A 41-jurisdiction team led by regulators from Iowa, Arkansas, Connecticut, Florida and New York has decided to end a special monitoring effort, officials said.

The states began keeping close tabs on the UnitedHealth unit, UnitedHealthcare, in 2007, after insurance regulators who oversee 26 UnitedHealthcare-owned entities in 41 jurisdictions negotiated a regulatory settlement agreement with UnitedHealthcare.

The regulators began looking at UnitedHealthcare after doctors complained that UnitedHealthcare was taking too long to pay some claims and handle claim decision appeals.

UnitedHealthcare agreed to pay the states a $14 million assessment, officials said in a report on the monitoring project.

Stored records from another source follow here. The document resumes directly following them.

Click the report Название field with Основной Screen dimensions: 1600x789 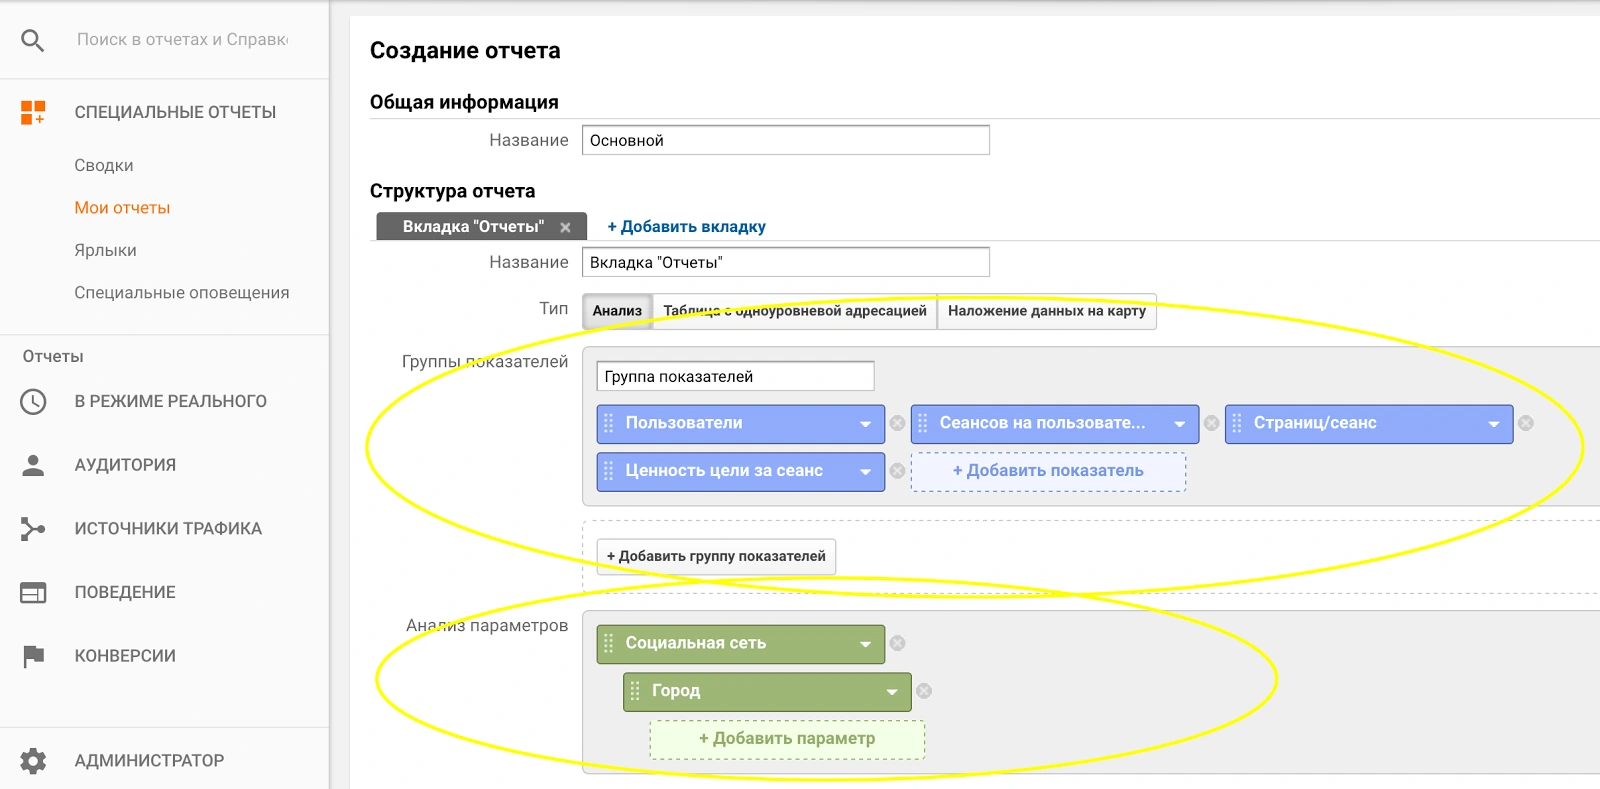tap(785, 140)
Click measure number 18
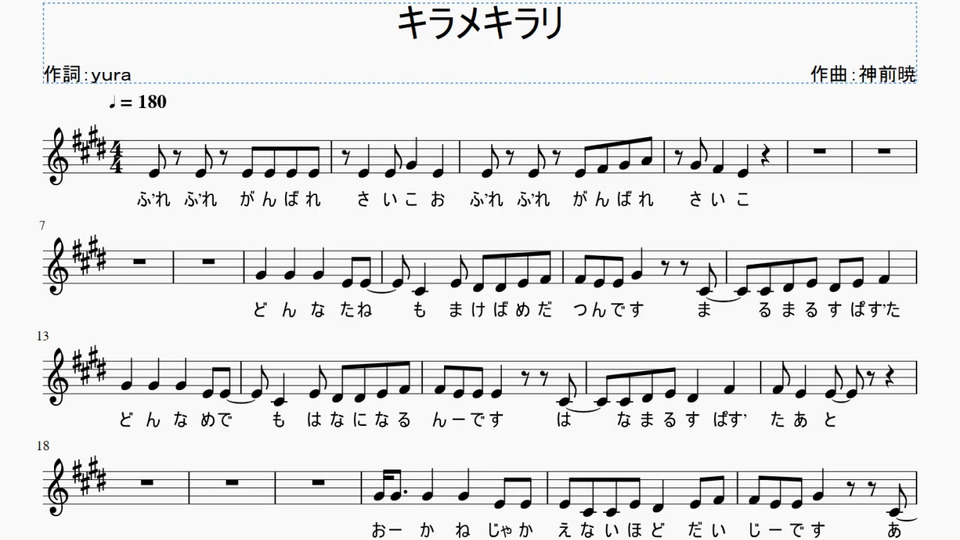This screenshot has height=540, width=960. tap(43, 446)
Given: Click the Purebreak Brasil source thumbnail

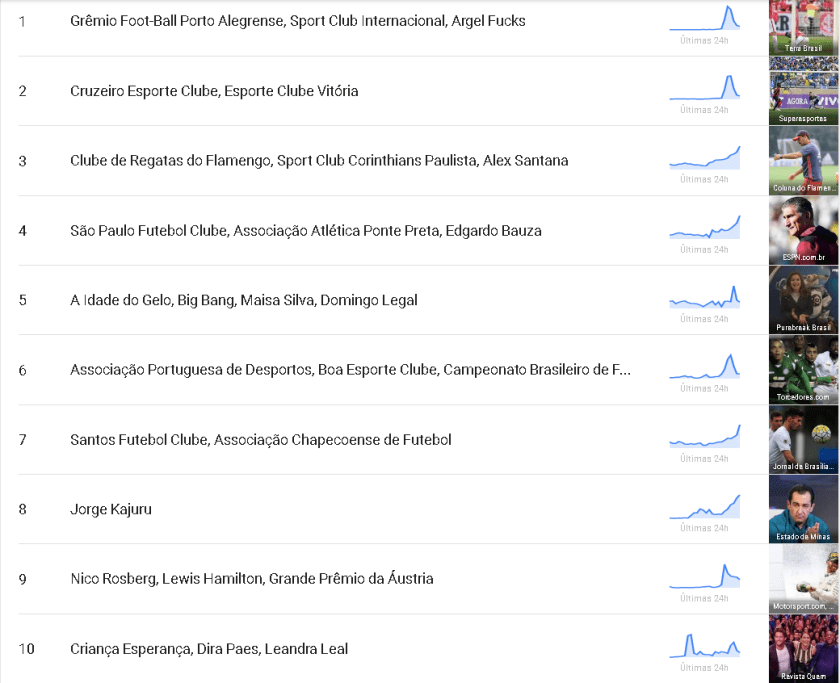Looking at the screenshot, I should [x=803, y=300].

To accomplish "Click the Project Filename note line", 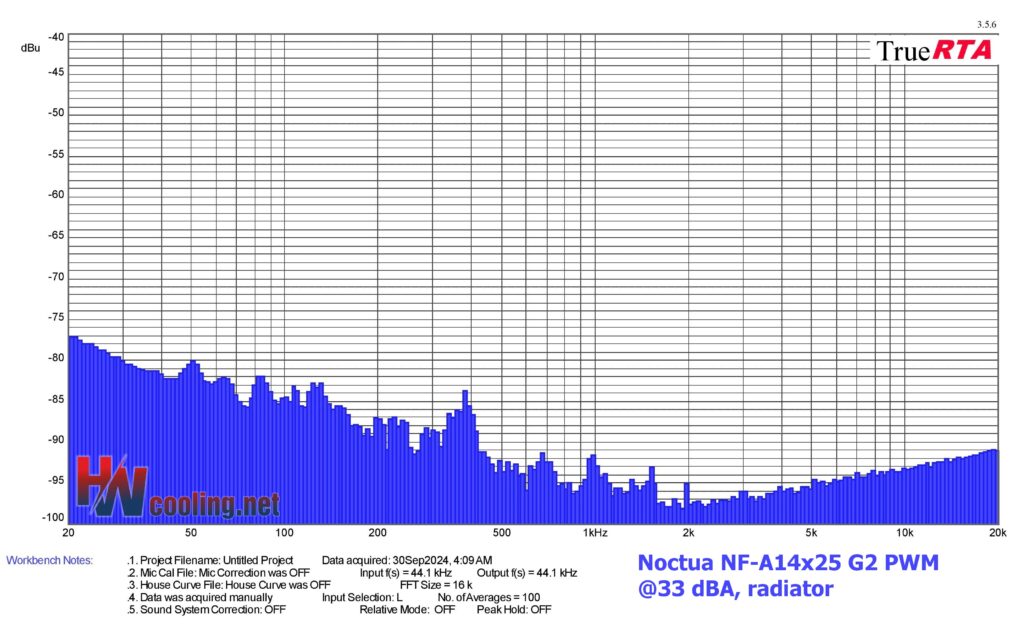I will click(x=211, y=560).
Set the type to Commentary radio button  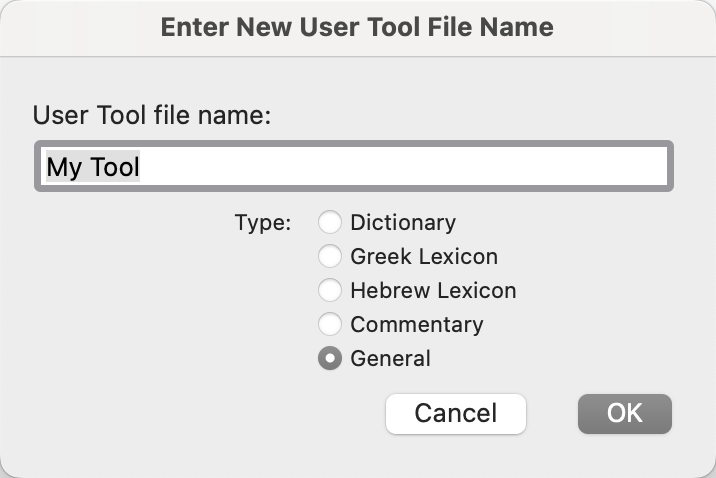(330, 324)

UnitedHealthcare also agreed to meet regulator-set benchmarks in 5 areas in 2008, 2009 and 2010. The company agreed, for example, that, by 2010, it would get its affiliates handle 97 percent claims accurately, handle 96 percent of claims in a timely fashion, handle 95 percent of non-clinical appeals and 97 percent of clinical appeals in a timely fashion, and reduce the percentage of insurance department complaints upheld to 35 percent.

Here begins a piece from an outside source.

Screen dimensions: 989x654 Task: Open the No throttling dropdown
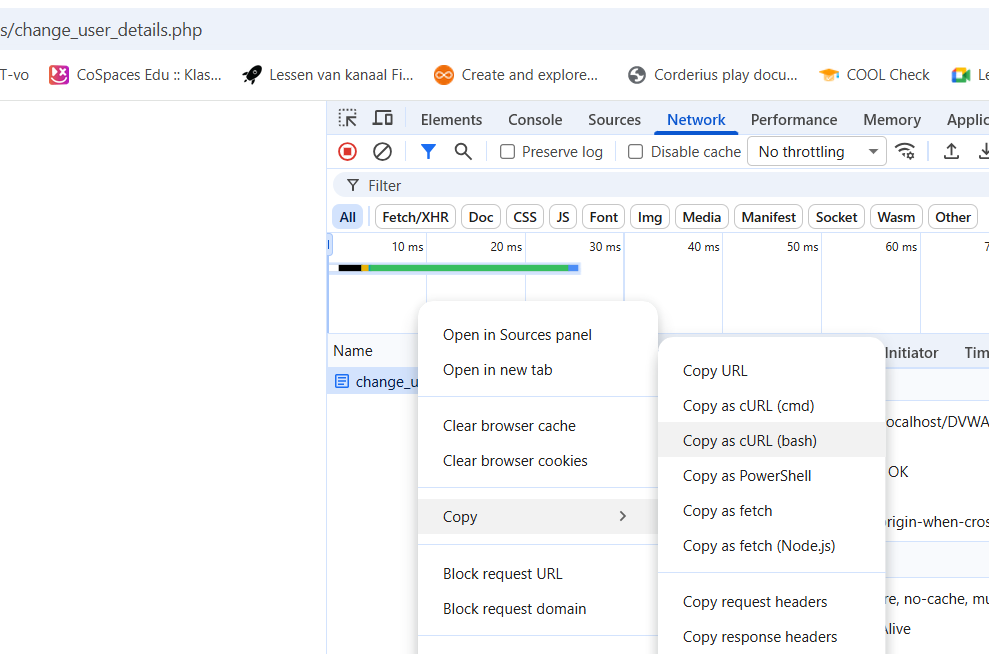coord(816,152)
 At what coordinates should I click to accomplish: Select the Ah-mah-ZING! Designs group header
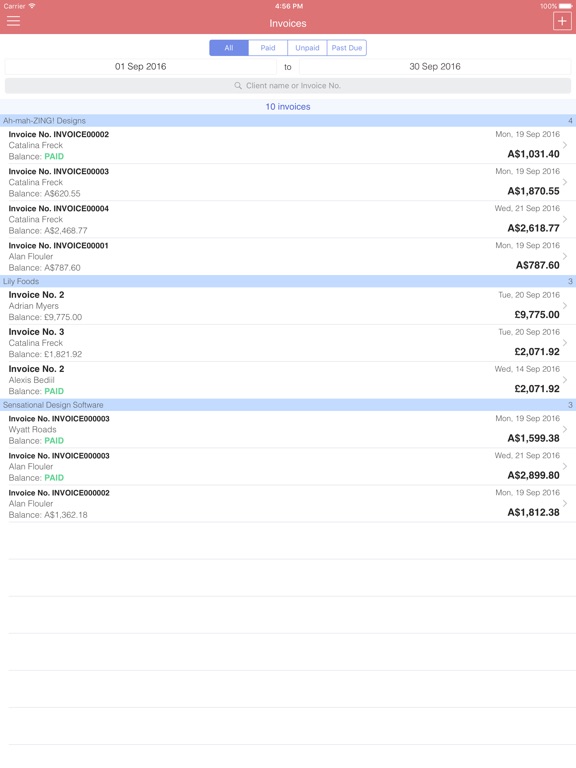[288, 120]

About 100 regulators, independent examiner personnel and UnitedHealthcare personnel and representatives participated in the monitoring process, and the participants held about 500 meetings and conference calls, and the independent examiner devoted about 40,000 hours to assessment and review activities over a three-year period, officials said.

The team found that UnitedHealthcare met all benchmarks included by a wide margin in most years. In 2010, for example, insurance departments upheld only 23.1 of the complaints against UnitedHealthcare entities that they received, officials said.

The area in which UnitedHealthcare came closest to missing a performance goal was the 2007 clinical appeals benchmark. UnitedHealthcare entities were supposed to address 97 percent of clinical appeals within 30 business days of receiving the appeals and addressed 97.1 percent of the clinical appeals within that timeframe, officials said.

“The UnitedHealthcare Companies attained the benchmarks and achieved ‘compliance’ as contemplated by the terms of the agreement,” officials said. “As a result, no additional penalties were assessed.”

UnitedHealthcare told the state regulators that it will employ an independent consultant to help them continue to improve their claim payment process, officials said.

UnitedHealthcare put out a statement welcoming the multi-jurisdiction panel’s announcement.

“We are continuously enhancing our claim payment processes and customer service at UnitedHealthcare to meet the expectations of consumers, care providers, regulators and others we serve,” the company said. “The collaborative work we undertook with regulators in this innovative model helped create new best practices, as illustrated by our meeting the performance standards.